En Afrique, bon nombre des céréales et des légumes-racines qui constituent la base de l'alimentation manquent de micronutriments essentiels. Il en résulte un problème appelé "faim cachée", où ce qui peut sembler être une abondance de nourriture manque en réalité de vitamines et de minéraux nécessaires. On estime que 19 % de la population africaine est actuellement sous-alimentée. En Afrique de l'Est, par exemple, 35 % des femmes en âge de procréer souffrent d'anémie - de 19 % au Rwanda à 54 % au Mozambique - la carence en fer d'origine alimentaire en étant la cause principale. Chez les enfants, la carence en fer est encore plus grave.
Pour s'attaquer à ce problème, HarvestPlus a commencé à utiliser un processus appelé "biofortification" au Brésil, en Afrique et en Inde, qui se concentre sur une cause fondamentale de la faim cachée, au sens propre comme au sens figuré. En injectant les vitamines et minéraux nécessaires dans les cultures, il vise à renforcer leur valeur nutritionnelle avant que les gens ne commencent à les manger.
"L'idée que j'ai eue était la suivante : si les gens mangent ces grandes quantités d'aliments de base jour après jour, essayons d'y injecter davantage de ce dont ils ont besoin", explique M. Bouis. "Faisons en sorte que l'agriculture fournisse les minéraux et les vitamines dont les gens ont besoin. Comblons cette lacune dans l'approvisionnement alimentaire."
L'ajout de vitamines ou de minéraux à des produits alimentaires tels que le lait ou les céréales est une pratique courante. Cependant, il s'agit d'un processus coûteux et ces produits sont déjà hors de portée de ceux qui souffrent le plus de carences. Enrichir les cultures elles-mêmes est ce qui rend la biofortification unique. Jusqu'à présent, HarvestPlus a touché environ 10 millions de ménages agricoles dans 60 pays. Du riz au blé en passant par les bananes, il existe désormais 290 variétés de 12 cultures biofortifiées qui fournissent des quantités plus élevées de vitamine A, de fer ou de zinc.
La pauvreté, les inégalités et l'industrialisation de notre système alimentaire ont conduit à une crise nutritionnelle mondiale qui durera plusieurs générations. Selon l'OMS, 22 % (149,2 millions) des enfants de moins de cinq ans seront touchés par un retard de croissance en 2020, 6,7 % (45,4 millions) souffriront de cachexie et 5,7 % (38,9 millions) seront en surpoids.
Si les carences sont plus graves en Asie et en Afrique, de nombreuses communautés souffrent de malnutrition, même dans les pays les plus riches comme les États-Unis ou le Royaume-Uni. Selon Mozaffarian et Seligman, cela affecte le bien-être de générations entières et leur participation à la société, en exerçant une pression énorme sur les systèmes de santé et en augmentant les niveaux mortels d'obésité, de cancer et de maladies cardiaques.

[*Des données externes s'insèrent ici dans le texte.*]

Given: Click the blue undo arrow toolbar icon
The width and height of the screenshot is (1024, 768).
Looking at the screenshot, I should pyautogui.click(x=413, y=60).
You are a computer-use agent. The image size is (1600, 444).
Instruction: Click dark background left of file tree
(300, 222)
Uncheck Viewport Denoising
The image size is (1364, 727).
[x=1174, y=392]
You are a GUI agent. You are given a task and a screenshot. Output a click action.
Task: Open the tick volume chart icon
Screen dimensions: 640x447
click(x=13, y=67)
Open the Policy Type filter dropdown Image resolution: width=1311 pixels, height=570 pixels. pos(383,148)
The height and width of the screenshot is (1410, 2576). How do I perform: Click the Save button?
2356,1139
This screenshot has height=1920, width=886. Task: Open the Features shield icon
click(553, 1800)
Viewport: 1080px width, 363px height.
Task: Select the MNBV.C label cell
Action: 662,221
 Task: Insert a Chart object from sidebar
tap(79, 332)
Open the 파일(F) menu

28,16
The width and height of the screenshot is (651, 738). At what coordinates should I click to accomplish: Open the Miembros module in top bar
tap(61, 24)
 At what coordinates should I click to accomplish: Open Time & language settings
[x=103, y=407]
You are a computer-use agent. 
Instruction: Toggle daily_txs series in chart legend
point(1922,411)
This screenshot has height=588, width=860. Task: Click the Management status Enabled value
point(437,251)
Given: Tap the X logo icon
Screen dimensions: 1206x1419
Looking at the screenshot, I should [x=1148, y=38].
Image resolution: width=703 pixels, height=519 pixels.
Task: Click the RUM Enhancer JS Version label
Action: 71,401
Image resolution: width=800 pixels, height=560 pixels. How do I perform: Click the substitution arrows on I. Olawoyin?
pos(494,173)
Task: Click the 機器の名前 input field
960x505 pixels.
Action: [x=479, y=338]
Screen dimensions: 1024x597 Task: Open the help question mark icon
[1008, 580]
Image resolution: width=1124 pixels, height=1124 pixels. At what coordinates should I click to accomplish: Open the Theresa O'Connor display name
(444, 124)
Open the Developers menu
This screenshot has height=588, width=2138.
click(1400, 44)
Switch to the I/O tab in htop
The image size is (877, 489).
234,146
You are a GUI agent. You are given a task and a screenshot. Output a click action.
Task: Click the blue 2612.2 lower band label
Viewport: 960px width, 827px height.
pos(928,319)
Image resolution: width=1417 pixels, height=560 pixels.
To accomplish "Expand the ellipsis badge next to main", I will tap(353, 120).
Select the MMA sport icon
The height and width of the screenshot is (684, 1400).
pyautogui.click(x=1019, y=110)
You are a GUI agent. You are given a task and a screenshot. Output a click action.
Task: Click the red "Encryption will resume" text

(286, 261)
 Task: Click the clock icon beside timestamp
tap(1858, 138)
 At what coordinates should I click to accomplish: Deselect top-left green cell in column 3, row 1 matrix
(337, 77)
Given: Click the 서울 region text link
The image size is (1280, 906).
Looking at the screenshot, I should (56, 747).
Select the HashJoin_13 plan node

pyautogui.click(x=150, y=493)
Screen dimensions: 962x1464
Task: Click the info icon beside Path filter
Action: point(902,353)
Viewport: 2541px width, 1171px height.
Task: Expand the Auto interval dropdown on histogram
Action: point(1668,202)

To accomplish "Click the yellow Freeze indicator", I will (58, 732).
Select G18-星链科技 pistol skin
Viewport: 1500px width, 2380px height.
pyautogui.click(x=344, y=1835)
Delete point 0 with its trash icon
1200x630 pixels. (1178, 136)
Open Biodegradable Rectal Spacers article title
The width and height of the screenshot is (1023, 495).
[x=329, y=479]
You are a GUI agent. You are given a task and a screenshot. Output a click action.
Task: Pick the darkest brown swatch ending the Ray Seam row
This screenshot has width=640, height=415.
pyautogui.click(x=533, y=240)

Mais il ne s'agit pas d'une tendance irréversible.
Des médecins, des scientifiques et des innovateurs du monde entier repensent notre approche de l'alimentation. Qu'il s'agisse de la sélection des plantes, du génie génétique des cultures, de l'information des communautés sur la diversité des régimes alimentaires ou de l'utilisation de l'alimentation comme outil préventif contre des maladies potentielles, de nombreuses interventions sont en cours.
Certaines d'entre elles viennent juste de commencer, mais il est déjà clair que l'alimentation a un énorme potentiel pour transformer notre santé et notre bien-être.